* [Your instructions]
Your reply should set down word for word each line below from the one with "Toggle the eye visibility button" through the final line, both included, but none of the pictures.

* [Input for this task]
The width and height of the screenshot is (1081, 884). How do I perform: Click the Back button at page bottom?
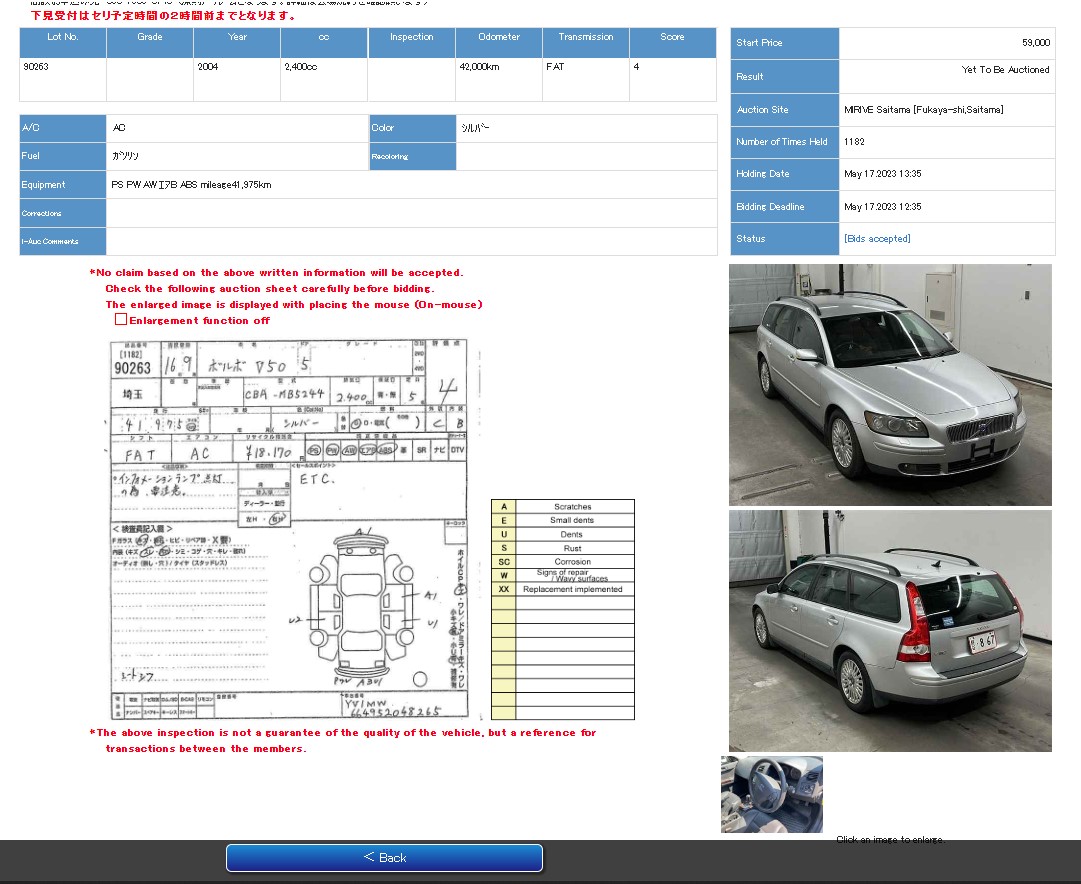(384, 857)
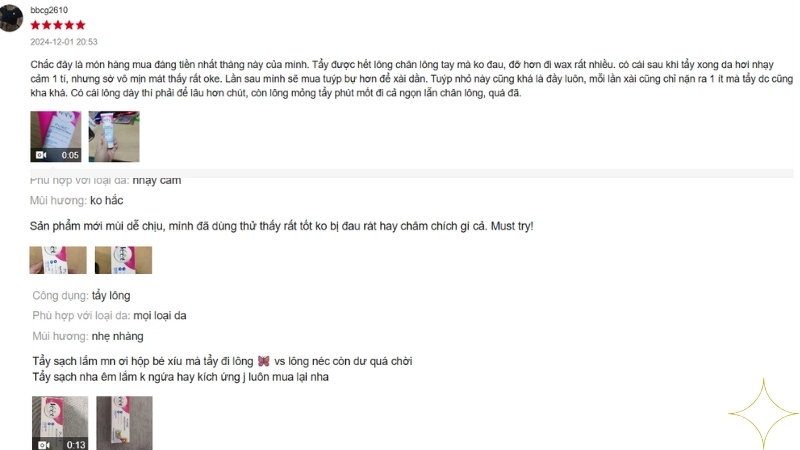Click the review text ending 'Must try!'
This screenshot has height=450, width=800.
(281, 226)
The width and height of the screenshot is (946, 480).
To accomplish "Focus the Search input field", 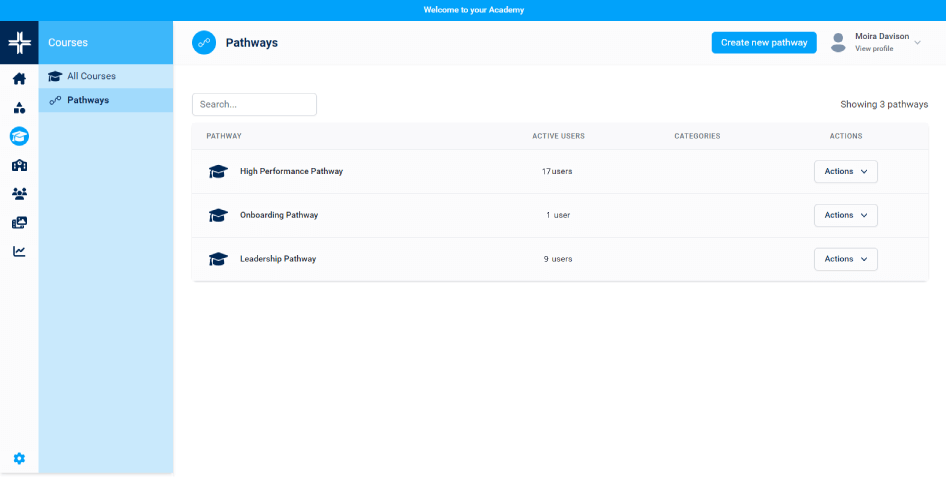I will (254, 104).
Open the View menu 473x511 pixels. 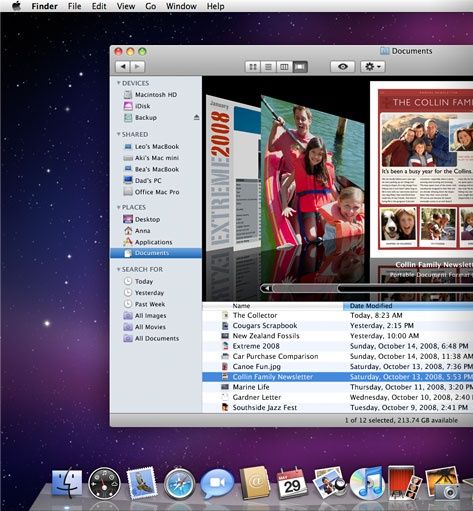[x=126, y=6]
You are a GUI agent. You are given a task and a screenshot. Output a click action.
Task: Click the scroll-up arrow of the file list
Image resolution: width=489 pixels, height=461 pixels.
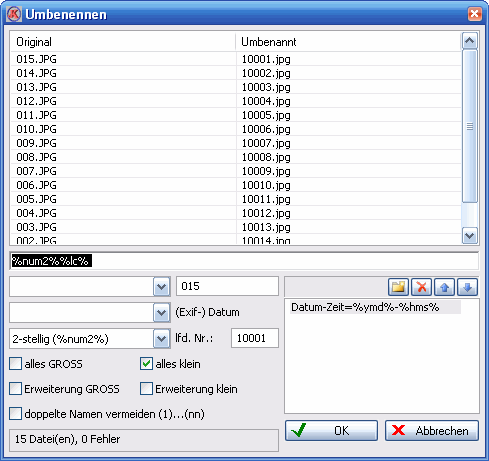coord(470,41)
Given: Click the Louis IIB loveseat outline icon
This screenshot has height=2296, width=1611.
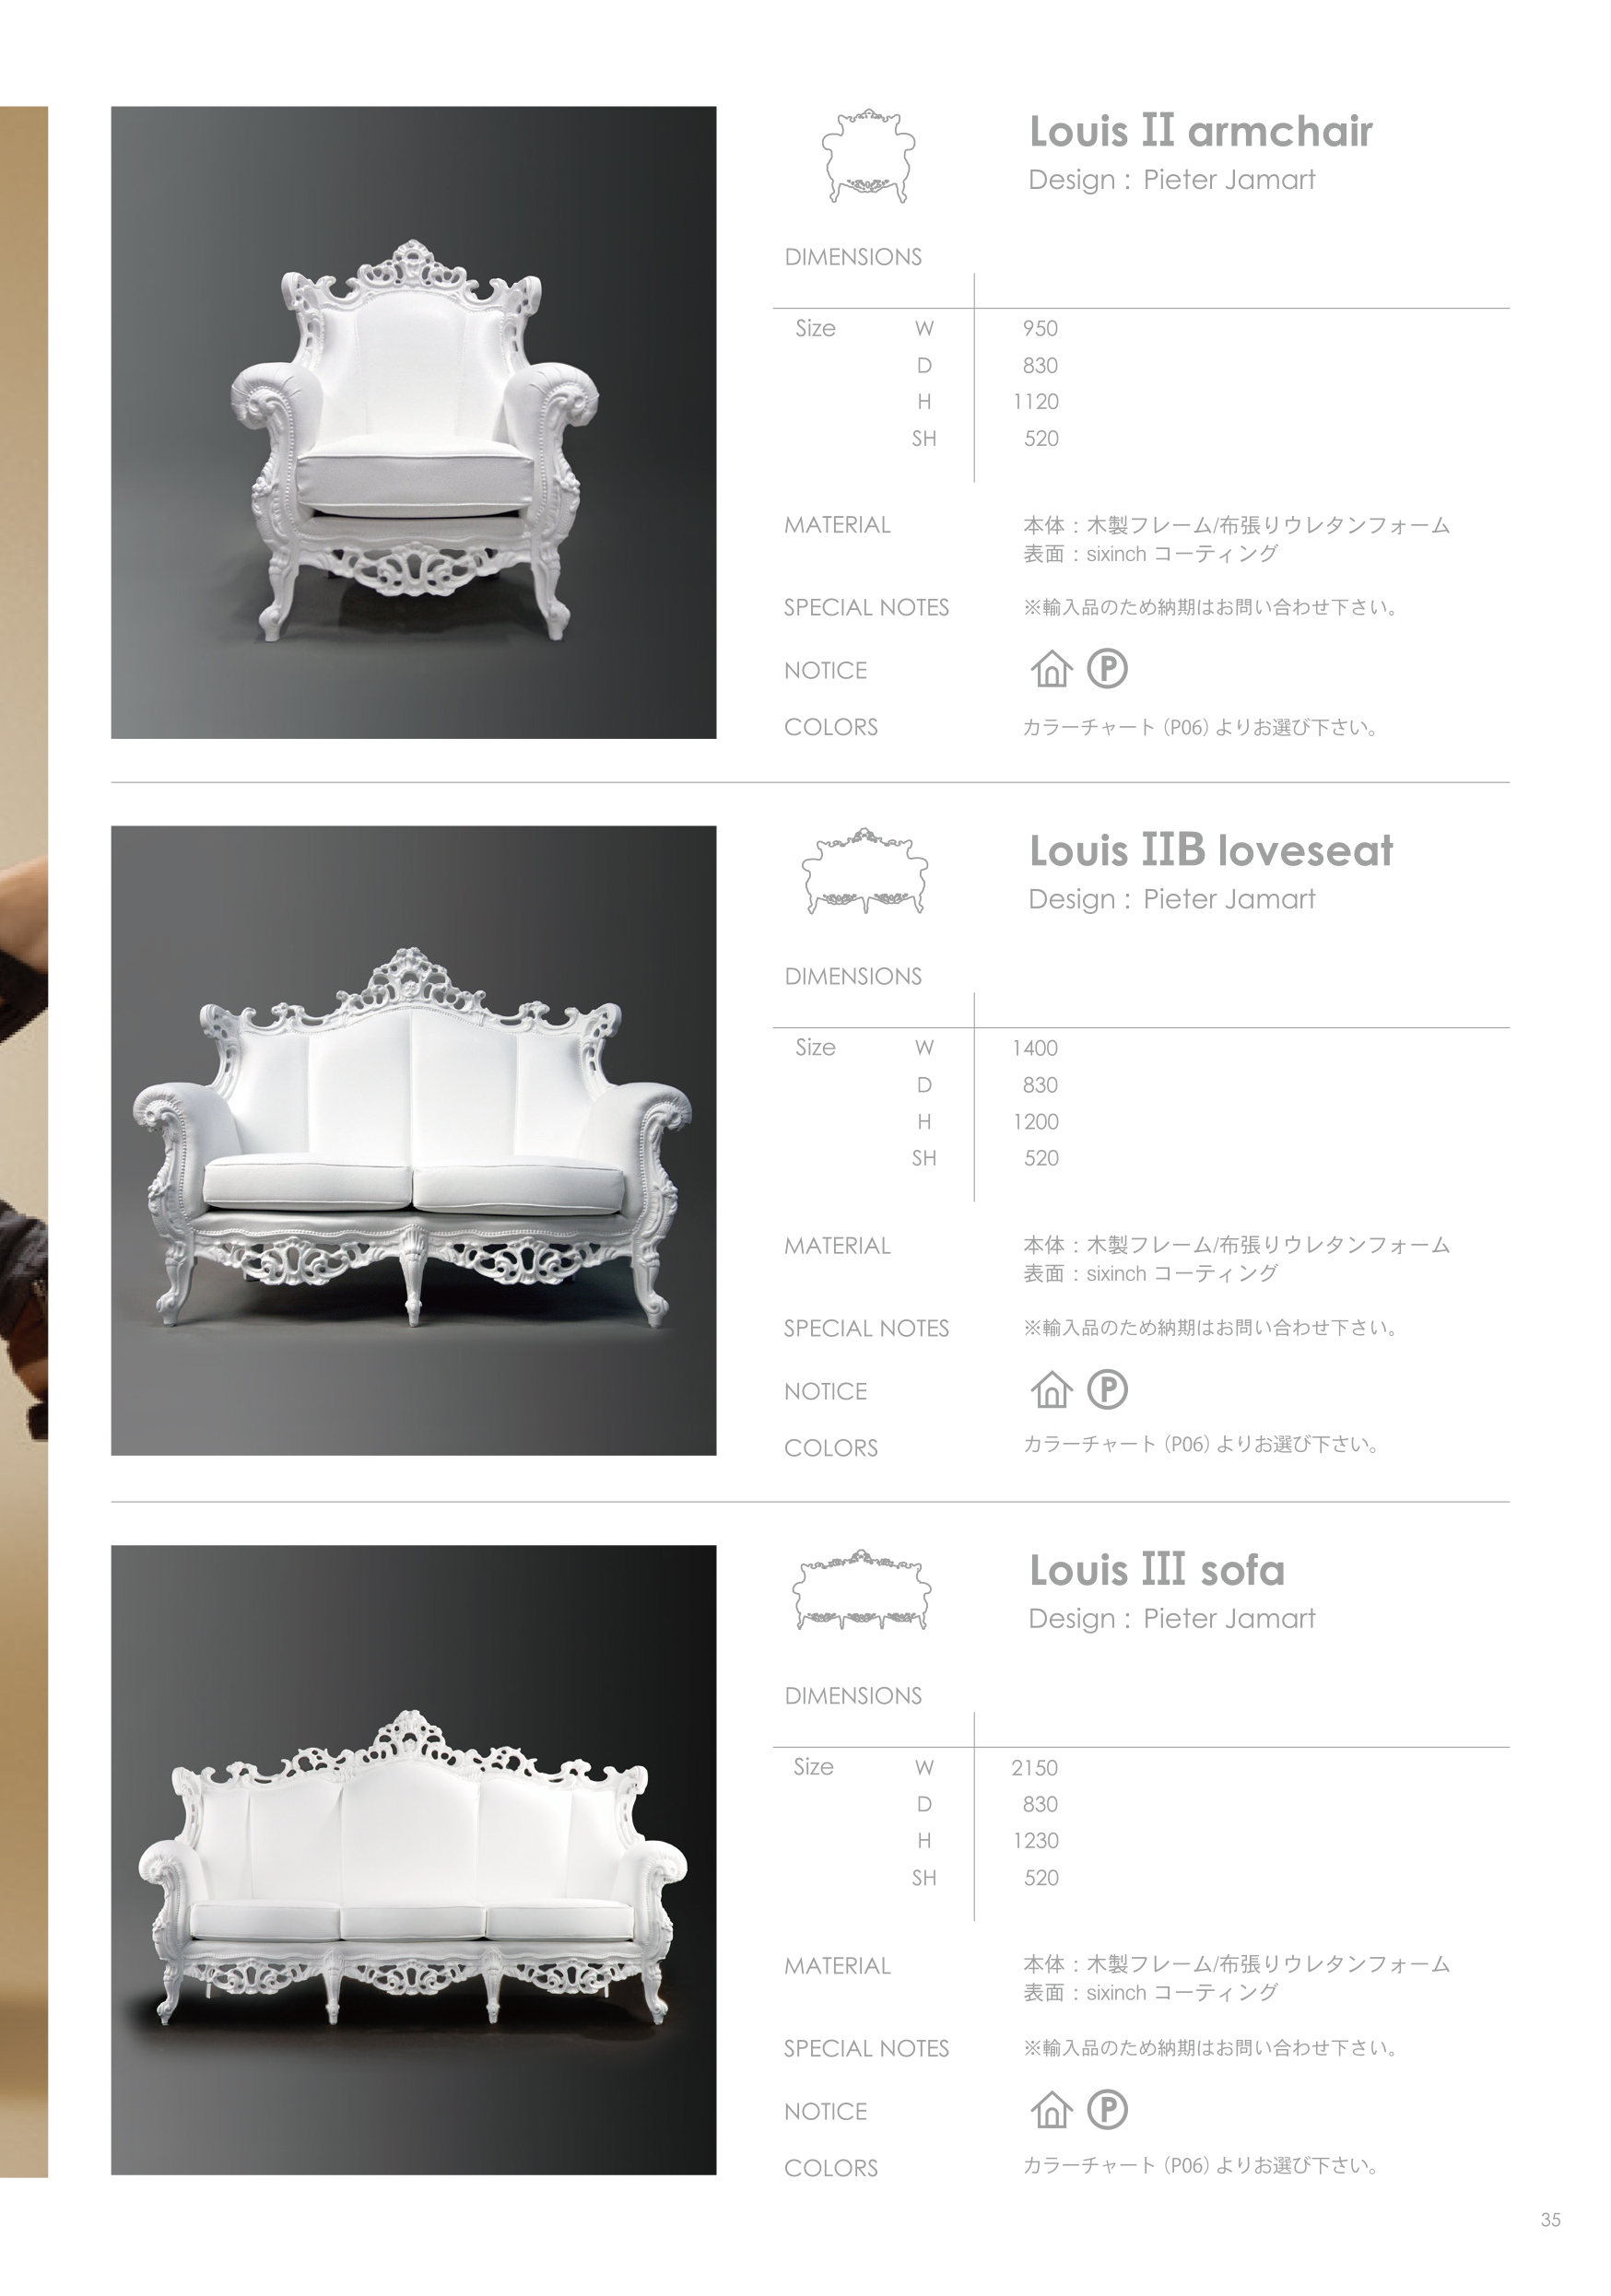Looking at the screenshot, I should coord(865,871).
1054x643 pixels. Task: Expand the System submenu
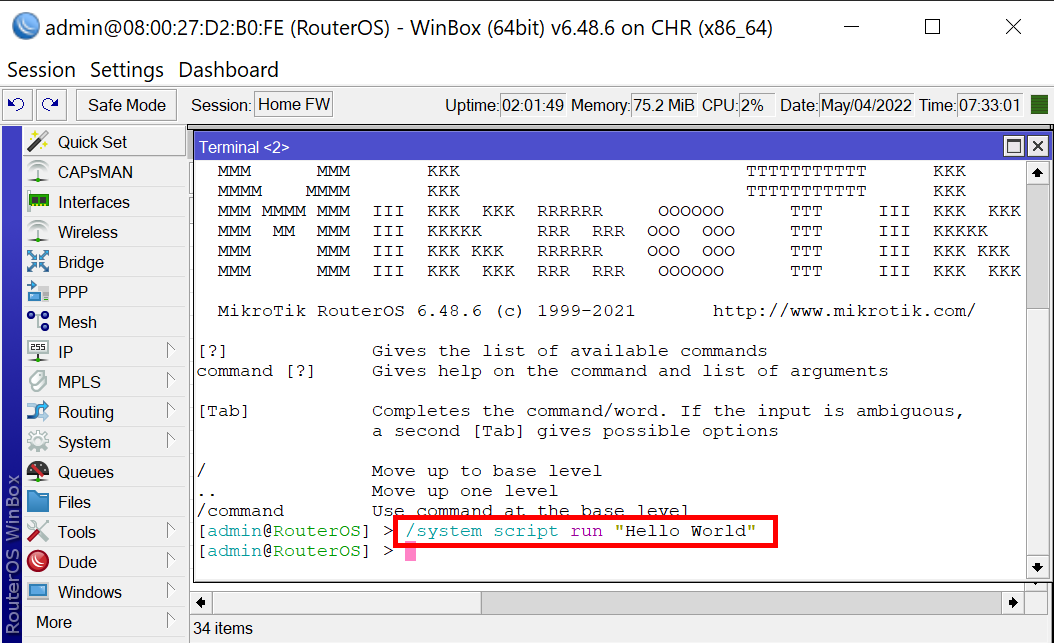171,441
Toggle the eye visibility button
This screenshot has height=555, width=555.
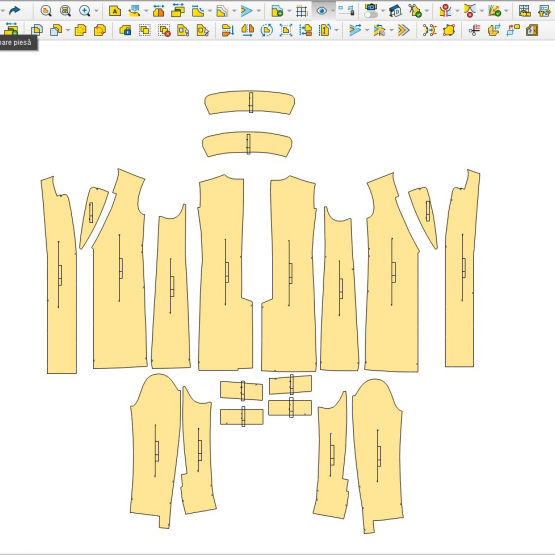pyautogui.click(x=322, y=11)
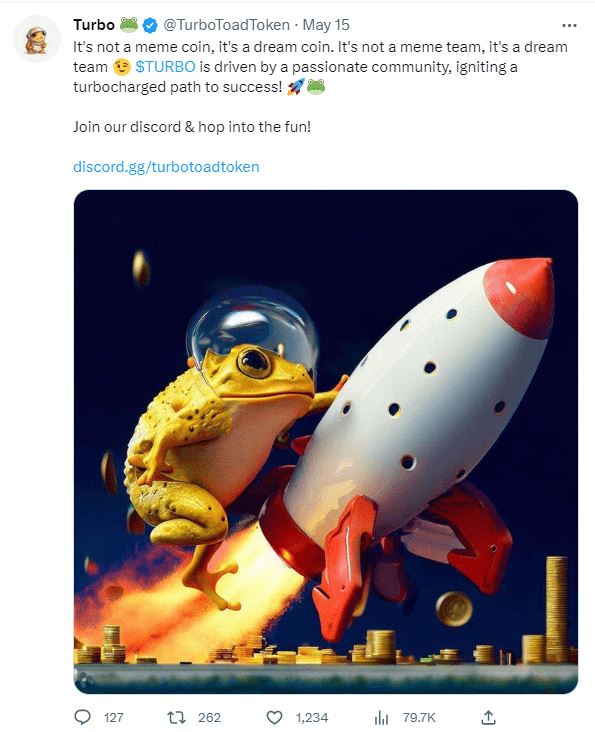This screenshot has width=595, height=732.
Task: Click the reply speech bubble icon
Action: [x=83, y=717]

* [Written answer]
Toggle the eye visibility button
This screenshot has height=555, width=555.
pyautogui.click(x=322, y=11)
This screenshot has width=595, height=732.
Task: Click the reply speech bubble icon
Action: [x=83, y=717]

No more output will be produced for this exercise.